Records contained in a dataset
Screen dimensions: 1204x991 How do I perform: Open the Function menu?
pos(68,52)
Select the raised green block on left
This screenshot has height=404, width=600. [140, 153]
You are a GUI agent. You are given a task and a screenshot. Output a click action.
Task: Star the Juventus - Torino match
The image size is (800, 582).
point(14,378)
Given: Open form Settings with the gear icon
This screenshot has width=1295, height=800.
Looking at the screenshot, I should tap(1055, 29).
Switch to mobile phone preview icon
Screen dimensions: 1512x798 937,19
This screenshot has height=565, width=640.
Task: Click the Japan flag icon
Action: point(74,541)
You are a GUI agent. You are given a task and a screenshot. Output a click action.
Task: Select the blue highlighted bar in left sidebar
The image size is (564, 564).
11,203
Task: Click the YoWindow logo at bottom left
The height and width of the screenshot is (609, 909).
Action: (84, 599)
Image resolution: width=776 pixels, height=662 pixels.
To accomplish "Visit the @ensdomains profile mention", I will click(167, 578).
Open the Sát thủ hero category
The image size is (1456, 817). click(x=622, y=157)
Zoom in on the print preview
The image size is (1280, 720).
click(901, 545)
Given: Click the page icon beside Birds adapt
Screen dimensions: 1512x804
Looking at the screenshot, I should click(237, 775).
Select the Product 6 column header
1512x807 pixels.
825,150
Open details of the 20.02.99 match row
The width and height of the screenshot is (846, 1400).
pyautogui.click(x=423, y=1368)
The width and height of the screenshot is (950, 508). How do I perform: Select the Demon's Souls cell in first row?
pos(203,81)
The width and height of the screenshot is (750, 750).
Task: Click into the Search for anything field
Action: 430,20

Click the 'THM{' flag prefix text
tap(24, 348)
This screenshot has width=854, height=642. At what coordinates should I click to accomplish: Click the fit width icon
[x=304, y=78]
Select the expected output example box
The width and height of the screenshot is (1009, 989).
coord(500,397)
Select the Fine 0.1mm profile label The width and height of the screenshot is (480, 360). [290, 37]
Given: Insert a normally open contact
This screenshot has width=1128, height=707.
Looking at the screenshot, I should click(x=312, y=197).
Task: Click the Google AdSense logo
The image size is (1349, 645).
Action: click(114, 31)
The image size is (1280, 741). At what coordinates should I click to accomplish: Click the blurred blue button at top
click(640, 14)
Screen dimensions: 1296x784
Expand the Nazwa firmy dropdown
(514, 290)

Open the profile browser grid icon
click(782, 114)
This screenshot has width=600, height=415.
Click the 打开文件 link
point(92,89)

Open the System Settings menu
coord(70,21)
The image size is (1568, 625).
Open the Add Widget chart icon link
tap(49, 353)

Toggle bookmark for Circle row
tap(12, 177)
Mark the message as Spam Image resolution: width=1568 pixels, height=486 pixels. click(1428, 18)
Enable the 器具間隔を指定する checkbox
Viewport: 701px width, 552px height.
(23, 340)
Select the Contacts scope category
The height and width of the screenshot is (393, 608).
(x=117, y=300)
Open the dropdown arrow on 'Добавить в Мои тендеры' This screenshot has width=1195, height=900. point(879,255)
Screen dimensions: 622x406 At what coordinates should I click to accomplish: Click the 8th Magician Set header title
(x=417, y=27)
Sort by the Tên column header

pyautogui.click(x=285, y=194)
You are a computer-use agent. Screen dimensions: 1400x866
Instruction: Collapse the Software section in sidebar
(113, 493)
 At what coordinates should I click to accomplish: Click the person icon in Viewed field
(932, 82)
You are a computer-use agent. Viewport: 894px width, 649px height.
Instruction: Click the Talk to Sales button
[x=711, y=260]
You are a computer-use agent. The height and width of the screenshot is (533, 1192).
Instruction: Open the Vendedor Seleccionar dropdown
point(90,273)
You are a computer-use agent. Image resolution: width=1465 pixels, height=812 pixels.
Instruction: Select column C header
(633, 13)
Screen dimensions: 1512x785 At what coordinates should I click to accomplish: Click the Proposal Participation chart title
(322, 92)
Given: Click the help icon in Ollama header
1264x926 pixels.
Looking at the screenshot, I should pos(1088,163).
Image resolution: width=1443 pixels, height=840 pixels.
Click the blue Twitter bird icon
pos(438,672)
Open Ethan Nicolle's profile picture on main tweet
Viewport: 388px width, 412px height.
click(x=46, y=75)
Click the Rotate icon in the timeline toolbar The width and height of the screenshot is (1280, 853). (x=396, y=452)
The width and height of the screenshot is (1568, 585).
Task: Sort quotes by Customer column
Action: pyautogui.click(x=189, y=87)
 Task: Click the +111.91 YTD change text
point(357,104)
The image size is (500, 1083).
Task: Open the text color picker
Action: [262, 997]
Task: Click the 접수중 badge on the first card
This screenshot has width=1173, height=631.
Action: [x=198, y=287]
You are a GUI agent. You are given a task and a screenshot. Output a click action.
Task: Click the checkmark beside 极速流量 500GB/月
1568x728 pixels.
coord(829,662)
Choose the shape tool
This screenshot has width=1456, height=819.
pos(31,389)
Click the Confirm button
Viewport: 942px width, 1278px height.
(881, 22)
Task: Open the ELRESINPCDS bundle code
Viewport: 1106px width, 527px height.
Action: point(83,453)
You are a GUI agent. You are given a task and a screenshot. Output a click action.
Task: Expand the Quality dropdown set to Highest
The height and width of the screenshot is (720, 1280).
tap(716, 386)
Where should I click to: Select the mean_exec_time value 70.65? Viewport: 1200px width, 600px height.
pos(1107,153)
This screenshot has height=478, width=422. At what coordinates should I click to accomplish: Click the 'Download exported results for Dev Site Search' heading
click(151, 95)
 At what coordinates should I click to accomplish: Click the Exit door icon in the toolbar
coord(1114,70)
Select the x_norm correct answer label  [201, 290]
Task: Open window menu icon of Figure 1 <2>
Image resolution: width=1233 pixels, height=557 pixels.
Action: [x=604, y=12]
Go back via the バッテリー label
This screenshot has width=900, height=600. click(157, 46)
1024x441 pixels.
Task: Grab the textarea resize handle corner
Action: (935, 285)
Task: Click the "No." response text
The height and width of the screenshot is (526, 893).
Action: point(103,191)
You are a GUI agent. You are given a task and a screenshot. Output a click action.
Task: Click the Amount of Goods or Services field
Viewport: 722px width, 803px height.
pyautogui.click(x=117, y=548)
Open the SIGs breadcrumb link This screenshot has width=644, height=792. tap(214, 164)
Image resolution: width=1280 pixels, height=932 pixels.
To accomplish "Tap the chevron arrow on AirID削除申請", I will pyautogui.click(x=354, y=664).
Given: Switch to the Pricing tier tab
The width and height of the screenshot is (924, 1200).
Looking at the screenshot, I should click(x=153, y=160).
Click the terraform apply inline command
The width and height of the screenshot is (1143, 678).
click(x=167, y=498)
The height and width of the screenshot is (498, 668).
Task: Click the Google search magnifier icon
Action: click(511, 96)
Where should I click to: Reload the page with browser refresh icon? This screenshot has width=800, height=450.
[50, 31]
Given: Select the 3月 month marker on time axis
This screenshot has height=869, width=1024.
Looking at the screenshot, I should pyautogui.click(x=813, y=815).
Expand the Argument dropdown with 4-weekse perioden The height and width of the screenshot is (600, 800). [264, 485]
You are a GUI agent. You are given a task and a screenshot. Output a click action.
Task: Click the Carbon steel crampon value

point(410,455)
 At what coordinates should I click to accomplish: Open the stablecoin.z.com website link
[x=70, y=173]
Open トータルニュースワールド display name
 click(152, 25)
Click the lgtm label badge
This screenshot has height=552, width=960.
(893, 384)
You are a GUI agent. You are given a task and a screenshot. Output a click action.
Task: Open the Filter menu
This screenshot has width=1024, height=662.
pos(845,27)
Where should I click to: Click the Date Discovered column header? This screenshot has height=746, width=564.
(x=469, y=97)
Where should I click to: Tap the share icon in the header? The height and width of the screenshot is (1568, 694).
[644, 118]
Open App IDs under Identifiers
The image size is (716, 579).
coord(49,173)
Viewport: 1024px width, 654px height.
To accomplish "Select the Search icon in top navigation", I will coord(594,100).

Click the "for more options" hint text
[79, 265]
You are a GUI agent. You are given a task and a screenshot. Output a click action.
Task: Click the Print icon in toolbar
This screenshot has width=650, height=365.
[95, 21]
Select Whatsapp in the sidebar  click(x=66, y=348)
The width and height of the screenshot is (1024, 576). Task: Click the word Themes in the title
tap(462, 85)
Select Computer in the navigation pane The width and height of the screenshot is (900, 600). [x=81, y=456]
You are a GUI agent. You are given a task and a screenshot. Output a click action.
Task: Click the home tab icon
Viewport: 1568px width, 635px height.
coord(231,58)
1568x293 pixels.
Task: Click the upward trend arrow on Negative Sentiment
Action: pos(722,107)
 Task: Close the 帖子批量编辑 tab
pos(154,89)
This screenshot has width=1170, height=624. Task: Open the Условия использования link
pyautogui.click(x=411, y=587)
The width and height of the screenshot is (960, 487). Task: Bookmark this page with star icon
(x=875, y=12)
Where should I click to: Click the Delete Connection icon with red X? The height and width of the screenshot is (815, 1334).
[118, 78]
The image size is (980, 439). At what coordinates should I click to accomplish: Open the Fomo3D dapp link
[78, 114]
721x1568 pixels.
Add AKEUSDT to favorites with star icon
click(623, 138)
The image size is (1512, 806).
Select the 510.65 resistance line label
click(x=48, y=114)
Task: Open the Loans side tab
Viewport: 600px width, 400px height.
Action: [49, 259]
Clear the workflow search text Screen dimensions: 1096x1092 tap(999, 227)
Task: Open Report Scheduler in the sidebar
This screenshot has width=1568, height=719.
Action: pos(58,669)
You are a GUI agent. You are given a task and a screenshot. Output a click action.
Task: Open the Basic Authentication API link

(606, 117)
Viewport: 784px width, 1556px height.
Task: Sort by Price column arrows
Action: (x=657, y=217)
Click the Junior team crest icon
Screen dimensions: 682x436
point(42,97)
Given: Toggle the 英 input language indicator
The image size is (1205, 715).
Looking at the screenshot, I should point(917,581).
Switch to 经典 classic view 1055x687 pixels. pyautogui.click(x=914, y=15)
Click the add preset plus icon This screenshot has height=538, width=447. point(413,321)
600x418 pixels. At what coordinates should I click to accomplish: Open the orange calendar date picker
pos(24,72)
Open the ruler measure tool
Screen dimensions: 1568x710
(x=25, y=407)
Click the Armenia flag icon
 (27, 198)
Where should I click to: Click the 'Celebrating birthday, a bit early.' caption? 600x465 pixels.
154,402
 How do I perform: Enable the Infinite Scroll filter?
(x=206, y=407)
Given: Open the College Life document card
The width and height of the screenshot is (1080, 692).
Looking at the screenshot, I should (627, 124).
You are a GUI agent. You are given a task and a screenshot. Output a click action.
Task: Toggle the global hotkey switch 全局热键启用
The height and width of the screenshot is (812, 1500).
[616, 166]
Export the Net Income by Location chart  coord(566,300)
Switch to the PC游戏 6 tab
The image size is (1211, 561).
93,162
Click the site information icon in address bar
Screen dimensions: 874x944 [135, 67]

Instructions to follow
The response should be an exact copy of the lines from the one with "600x418 pixels. At" through the end of the data, with no other text.

Exercise result
600x418 pixels. At what coordinates should I click to accomplish: Open the orange calendar date picker
pos(24,72)
Open the ruler measure tool
Screen dimensions: 1568x710
(x=25, y=407)
Click the Armenia flag icon
 (27, 198)
Where should I click to: Click the 'Celebrating birthday, a bit early.' caption? 600x465 pixels.
154,402
 How do I perform: Enable the Infinite Scroll filter?
(x=206, y=407)
Given: Open the College Life document card
The width and height of the screenshot is (1080, 692).
Looking at the screenshot, I should (627, 124).
You are a GUI agent. You are given a task and a screenshot. Output a click action.
Task: Toggle the global hotkey switch 全局热键启用
The height and width of the screenshot is (812, 1500).
[616, 166]
Export the Net Income by Location chart  coord(566,300)
Switch to the PC游戏 6 tab
The image size is (1211, 561).
93,162
Click the site information icon in address bar
Screen dimensions: 874x944 [135, 67]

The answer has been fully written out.